En ce moment, le mandat confié à la fausse nièce a été jugé «faux» par un expert de la police de Montréal: il repose sur une évaluation farfelue de l'état mental de Mme Piela, une sommité du Centre de santé McGill confirmant son aptitude et son excellente mémoire. On sait que les évaluations contiennent des faussetés - le Curateur public estime que Mme Piela est parfaitement apte - et que «des irrégularités» ont été commises. Bref, «on a des raisons de douter de sa validité», me dit l'avocate Nicole Filion, directrice des affaires juridiques du Curateur, qui n'a «jamais vu une affaire semblable en 15 ans».

Mais... ce mandat n'a toujours pas été annulé par la cour!

Les faits sont «tels qu'un roman pourrait en résulter», écrivait pourtant en juillet 2014 la juge Claude Dallaire. En effet! Sauf qu'au moins quatre juges sont passés dans ce dossier sans que ce soit réglé.

En septembre, la cause pour faire annuler le mandat a commencé à être entendue. La fausse nièce, Anita Obodzinski, s'y oppose. Et tout s'enfonce dans les procédures sous la responsabilité de la juge Hélène Langlois.

Obodzinski n'a même plus le droit d'être en contact avec Mme Piela, par ordre d'un autre juge de la cour!

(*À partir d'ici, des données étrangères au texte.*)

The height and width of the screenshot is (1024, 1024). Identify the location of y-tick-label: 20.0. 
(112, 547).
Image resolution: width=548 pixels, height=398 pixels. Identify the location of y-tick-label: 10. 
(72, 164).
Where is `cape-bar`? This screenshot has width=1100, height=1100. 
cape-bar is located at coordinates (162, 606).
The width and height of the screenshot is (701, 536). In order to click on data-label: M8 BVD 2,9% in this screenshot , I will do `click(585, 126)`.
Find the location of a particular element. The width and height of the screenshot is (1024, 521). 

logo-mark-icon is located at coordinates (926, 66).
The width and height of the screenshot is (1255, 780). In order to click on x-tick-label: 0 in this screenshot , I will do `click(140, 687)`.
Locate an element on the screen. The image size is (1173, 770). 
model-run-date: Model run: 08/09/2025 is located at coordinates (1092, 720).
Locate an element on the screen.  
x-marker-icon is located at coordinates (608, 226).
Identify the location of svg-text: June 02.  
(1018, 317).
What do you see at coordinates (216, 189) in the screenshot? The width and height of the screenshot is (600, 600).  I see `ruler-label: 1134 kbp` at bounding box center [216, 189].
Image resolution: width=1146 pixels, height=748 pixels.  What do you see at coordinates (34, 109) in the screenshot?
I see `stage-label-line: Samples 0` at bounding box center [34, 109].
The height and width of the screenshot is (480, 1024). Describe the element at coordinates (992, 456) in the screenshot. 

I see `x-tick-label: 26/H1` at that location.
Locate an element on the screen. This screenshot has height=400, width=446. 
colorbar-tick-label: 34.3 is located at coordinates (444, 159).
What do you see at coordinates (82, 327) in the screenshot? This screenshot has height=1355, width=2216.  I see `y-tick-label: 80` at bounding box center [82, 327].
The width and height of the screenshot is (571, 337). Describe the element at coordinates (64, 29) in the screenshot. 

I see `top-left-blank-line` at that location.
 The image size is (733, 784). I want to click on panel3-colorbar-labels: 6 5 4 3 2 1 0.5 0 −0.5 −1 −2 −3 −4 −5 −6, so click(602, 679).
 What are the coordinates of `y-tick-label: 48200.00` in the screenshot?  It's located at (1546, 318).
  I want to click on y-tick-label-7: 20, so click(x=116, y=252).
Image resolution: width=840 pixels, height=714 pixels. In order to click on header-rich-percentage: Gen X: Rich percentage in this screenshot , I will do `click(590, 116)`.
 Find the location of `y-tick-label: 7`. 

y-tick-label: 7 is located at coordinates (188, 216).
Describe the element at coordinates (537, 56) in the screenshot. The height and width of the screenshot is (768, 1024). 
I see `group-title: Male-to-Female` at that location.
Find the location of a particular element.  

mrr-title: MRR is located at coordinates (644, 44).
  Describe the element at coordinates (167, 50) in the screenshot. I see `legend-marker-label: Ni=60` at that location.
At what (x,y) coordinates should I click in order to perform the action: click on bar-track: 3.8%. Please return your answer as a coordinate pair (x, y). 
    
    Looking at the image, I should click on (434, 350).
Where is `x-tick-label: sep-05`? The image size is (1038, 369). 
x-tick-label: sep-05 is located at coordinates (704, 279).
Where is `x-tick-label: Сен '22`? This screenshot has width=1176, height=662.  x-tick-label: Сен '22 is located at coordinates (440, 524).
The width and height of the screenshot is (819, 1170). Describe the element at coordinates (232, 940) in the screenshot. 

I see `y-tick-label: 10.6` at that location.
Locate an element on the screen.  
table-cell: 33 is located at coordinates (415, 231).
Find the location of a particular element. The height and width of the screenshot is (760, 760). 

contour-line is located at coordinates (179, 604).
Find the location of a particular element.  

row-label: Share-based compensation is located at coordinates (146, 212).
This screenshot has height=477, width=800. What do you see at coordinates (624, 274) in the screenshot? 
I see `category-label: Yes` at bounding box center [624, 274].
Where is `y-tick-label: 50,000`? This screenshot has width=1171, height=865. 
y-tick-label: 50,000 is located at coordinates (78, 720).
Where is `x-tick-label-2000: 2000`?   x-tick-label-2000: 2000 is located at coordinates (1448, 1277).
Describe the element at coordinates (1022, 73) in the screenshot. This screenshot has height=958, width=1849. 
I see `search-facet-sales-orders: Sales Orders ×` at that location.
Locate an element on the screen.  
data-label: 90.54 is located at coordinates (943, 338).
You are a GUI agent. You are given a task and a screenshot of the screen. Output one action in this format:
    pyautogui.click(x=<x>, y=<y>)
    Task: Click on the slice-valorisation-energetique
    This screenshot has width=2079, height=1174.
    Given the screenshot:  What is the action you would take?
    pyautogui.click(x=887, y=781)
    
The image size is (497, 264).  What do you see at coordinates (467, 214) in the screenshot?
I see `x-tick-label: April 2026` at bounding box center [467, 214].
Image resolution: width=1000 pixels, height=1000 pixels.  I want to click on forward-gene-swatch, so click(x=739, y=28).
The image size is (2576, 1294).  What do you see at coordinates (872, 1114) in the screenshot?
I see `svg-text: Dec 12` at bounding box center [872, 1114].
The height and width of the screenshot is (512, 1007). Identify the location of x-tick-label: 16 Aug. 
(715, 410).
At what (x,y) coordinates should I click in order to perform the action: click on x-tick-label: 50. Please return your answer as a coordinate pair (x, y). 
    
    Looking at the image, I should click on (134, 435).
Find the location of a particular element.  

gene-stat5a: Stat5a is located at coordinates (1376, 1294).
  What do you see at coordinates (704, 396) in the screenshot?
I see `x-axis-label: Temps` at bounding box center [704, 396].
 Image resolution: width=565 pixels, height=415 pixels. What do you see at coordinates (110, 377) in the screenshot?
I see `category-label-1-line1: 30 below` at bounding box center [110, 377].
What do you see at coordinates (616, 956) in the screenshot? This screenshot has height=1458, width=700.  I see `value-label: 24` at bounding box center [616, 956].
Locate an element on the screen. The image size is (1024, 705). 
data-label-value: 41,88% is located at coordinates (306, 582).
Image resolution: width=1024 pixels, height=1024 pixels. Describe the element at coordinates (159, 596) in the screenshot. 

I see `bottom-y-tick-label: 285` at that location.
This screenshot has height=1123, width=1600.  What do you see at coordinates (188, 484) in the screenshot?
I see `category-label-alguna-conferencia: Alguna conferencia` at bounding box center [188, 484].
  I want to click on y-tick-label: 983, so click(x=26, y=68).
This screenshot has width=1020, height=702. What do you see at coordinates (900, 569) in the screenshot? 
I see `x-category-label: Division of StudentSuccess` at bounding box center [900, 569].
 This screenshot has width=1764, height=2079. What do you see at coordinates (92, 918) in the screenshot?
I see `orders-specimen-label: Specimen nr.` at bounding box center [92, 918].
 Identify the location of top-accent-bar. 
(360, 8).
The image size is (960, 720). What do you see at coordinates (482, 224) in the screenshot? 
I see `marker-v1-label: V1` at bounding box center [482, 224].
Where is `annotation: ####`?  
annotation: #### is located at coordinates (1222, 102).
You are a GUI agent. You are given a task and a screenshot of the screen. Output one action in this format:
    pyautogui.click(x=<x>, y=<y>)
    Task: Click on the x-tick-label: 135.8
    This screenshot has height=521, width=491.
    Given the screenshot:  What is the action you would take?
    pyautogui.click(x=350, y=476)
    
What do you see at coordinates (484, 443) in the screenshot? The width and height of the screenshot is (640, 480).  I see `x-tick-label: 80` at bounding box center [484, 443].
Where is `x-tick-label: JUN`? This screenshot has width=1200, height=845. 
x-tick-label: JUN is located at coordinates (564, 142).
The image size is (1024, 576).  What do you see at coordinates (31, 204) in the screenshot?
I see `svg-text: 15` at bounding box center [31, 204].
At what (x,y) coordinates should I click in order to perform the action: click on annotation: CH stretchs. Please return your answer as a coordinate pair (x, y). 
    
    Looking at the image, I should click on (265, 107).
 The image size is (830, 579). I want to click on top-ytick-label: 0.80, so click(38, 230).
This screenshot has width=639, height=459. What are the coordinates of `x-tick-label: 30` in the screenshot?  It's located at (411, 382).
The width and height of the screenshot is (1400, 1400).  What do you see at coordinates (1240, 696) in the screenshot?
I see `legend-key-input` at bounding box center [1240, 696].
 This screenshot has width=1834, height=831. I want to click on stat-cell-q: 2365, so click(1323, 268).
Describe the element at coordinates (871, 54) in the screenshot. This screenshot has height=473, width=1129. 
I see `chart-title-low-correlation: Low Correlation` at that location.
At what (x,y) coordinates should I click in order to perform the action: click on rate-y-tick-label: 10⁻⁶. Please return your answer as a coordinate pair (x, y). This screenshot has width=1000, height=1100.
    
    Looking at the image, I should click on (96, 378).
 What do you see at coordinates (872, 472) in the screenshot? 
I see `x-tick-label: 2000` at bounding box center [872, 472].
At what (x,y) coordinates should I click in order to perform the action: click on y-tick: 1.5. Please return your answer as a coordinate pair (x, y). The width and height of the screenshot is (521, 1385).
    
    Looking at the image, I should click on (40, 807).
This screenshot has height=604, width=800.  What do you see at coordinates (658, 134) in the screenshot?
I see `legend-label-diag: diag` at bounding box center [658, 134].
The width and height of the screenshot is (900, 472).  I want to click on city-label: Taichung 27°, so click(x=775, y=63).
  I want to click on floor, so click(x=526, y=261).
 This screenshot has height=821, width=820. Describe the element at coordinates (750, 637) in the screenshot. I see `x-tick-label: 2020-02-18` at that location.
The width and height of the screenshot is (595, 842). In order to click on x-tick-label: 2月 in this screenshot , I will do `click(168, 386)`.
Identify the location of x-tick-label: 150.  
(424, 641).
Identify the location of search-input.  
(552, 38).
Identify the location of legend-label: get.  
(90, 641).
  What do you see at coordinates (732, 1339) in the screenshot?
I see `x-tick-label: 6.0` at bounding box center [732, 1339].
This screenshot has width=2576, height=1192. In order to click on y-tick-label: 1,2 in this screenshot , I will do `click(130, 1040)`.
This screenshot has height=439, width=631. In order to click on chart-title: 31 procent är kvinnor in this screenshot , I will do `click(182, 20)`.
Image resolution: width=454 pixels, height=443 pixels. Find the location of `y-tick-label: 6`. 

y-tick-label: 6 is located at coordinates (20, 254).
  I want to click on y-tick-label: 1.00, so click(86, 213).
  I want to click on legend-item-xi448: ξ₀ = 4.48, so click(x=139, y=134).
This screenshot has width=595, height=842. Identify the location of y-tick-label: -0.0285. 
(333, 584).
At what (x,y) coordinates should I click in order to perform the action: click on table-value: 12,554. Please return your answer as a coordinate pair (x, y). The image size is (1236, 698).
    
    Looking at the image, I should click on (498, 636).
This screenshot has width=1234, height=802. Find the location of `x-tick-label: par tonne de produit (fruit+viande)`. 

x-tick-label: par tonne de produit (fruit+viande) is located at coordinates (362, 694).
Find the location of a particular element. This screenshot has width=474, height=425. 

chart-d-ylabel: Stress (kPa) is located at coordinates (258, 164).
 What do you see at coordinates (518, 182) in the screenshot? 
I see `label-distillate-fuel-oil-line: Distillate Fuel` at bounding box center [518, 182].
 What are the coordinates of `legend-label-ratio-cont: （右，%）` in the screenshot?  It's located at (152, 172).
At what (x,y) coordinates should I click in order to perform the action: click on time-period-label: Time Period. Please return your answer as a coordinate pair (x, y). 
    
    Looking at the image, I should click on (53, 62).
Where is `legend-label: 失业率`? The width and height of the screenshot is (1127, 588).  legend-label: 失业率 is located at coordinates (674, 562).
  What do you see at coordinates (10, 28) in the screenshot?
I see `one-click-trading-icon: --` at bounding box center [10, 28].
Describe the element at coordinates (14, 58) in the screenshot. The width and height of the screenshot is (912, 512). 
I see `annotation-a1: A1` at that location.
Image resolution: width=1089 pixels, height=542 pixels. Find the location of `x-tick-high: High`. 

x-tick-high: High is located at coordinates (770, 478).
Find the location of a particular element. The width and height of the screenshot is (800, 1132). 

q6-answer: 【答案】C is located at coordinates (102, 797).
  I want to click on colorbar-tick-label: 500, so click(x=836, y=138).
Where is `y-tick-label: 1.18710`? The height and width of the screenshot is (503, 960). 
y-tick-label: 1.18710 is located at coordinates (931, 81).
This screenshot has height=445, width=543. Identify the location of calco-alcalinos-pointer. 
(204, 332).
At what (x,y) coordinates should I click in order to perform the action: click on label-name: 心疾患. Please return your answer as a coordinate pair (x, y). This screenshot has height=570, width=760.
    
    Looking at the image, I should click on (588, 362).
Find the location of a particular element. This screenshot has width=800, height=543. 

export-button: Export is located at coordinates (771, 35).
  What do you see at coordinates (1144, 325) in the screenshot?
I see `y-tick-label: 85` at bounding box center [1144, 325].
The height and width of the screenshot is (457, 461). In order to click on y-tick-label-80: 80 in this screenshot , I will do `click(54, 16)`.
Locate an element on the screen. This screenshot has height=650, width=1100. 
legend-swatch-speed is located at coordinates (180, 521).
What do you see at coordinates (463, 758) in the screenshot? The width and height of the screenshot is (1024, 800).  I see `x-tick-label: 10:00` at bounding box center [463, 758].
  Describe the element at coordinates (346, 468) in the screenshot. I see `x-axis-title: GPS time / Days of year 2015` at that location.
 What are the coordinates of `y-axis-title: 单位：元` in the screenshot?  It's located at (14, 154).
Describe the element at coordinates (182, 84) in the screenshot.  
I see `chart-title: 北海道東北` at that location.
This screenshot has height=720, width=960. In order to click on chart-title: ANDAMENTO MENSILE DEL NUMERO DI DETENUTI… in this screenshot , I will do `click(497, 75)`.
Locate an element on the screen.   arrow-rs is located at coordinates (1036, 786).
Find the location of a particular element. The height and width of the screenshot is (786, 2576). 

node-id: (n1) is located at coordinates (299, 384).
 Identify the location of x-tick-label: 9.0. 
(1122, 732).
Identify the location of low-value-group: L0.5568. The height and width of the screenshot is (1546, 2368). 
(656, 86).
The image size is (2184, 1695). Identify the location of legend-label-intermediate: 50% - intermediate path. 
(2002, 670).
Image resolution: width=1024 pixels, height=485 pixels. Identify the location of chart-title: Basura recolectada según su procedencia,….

De quoi débat-on au juste? Y a-t-il la moindre chance que le mandat soit confirmé? Ce serait évidemment absurde: on n'imagine pas que cette fausse nièce se fasse confier à nouveau la gestion des affaires de sa victime.

Et puis, quel «droit» au juste possède un mandataire qui est rejeté par la personne qu'elle est censée protéger?

Tout ce débat juridique se fait aux dépens d'une femme de 91 ans. Ce qui reste de son argent (les deux tiers sont confirmés) est en sécurité, sous gestion du Curateur public, qui paie son loyer, veille à ses besoins, en attendant qu'elle soit libérée de ce mandat.

Mais elle a 91 ans! Il n'y a pas seulement apparence de malversation. Il y a urgence. Combien de temps va-t-elle devoir attendre ces avocasseries avant d'avoir la pleine gestion de son patrimoine?

Lui donnera-t-on un beau jugement posthume?